YARGITAY 14. HUKUK DAİRESİ 2017/ 2137 E., 2019 / 8850 K., “…Miras bırakanın yerleşim yeri sulh hâkimi, istem üzerine veya re'sen tereke mallarının korunması ve hak sahiplerine geçmesini sağlamak üzere gerekli olan bütün önlemleri alır. Bu önlemler özellikle kanunda belirtilen hallerde terekede bulanan mal ve hakların yazımına, terekenin mühürlenmesine, terekenin resmen yönetilmesine ve varsa vasiyetnamelerin açılmasına ilişkindir (TMK m. 589/1-2). Türk Medeni Kanunu’nun 590. maddesinde belirtilen sebeplerden birinin gerçekleşmesi halinde, sulh hakimi tereke mal ve haklarının yazımı için terekenin defterinin tutulmasına karar verir.”

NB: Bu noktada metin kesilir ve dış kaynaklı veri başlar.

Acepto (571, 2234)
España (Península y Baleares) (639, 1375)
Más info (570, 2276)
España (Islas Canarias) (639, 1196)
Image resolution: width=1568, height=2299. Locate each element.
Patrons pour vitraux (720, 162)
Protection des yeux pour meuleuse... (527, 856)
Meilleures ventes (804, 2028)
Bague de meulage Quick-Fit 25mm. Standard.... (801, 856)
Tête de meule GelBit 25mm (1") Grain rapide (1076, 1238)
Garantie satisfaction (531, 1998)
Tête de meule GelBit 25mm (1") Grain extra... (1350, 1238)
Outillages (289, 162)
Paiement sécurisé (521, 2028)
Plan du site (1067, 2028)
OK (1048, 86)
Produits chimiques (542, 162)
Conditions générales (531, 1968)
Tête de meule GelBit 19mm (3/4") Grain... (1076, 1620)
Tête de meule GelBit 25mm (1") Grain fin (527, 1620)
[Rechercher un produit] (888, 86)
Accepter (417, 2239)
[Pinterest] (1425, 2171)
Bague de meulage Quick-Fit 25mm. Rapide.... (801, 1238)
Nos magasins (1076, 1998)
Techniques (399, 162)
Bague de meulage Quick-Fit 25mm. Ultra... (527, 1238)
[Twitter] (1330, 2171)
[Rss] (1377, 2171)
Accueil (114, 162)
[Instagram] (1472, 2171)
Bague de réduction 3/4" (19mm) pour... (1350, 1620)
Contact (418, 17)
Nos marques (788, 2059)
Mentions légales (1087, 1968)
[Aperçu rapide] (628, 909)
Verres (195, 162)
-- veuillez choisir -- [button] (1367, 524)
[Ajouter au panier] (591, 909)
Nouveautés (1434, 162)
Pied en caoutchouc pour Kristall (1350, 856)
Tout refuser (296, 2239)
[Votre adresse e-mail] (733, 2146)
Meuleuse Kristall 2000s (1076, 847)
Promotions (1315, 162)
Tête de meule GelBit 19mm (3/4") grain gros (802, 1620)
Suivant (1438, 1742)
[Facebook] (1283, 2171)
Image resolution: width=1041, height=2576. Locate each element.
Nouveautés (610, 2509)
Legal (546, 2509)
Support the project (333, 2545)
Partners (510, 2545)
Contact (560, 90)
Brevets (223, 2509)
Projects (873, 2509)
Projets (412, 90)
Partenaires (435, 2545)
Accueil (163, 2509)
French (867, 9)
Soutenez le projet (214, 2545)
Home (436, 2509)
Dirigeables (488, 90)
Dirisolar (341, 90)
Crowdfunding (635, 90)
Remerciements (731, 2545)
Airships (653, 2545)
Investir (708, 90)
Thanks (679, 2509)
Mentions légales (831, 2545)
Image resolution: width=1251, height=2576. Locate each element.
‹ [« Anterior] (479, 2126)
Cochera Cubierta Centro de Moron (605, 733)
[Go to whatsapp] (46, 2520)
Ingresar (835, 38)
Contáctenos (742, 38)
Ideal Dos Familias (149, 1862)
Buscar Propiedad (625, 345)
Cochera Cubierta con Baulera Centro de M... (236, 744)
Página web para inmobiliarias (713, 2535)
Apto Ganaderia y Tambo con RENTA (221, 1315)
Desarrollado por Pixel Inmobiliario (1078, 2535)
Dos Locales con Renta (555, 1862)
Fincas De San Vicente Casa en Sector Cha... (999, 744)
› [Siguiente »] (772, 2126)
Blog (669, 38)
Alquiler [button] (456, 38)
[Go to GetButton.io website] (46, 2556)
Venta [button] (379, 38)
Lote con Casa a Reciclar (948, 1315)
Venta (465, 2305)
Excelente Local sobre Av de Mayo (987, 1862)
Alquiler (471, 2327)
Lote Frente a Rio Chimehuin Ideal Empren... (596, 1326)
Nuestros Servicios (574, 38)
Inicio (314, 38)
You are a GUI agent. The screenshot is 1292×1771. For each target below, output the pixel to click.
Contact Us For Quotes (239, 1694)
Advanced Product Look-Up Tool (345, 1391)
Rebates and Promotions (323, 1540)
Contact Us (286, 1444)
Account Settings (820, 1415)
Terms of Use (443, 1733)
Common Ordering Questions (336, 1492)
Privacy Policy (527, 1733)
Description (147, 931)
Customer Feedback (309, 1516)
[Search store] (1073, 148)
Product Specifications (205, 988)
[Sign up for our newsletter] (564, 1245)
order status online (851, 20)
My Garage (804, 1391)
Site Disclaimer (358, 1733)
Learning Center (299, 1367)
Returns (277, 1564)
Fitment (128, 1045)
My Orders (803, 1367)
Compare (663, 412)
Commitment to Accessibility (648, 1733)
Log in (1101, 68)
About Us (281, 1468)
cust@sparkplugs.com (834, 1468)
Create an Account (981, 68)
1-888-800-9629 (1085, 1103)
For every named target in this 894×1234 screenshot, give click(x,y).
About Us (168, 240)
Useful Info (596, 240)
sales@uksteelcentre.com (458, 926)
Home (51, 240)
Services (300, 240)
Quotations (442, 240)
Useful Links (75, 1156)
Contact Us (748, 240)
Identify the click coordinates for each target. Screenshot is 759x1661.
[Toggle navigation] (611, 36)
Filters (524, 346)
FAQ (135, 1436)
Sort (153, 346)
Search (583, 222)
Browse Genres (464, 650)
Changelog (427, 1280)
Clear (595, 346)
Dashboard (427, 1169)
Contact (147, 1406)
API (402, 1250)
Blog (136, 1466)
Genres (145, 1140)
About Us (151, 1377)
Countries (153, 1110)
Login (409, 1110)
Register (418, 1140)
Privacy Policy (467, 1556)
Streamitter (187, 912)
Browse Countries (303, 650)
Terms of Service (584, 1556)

589/1 uyarınca bu önlemleri kural olarak mirasbırakanın yerleşim yeri sulh hâkimi alsa da, TMK 589/4 uyarınca, mirasbırakanın yerleşim yeri dışında bir yerde ölmesi halinde bu yerin sulh hakimi, mirasbırakanın yerleşim yeri sulh hakimini haberdar ederek, kendi yetki alanındaki malların korunması için gereken önlemleri alacaktır. Eğer tereke malı ne mirasbırakanın yerleşim yerinde ne de mirasbırakanın öldüğü bir mahalde bulunursa ve tedbir gerekse bile o yerin sulh hâkimi yetkisizdir, bu konuda tedbiri yine mirasbırakanın yerleşim yeri hâkimi alır.
Son olarak koruma önlemleri ilgili giderler, ileride terekeden alınmak üzere, başvuran kişi tarafından; önleme hâkimin re'sen karar verdiği hâllerde Devlet tarafından karşılanır.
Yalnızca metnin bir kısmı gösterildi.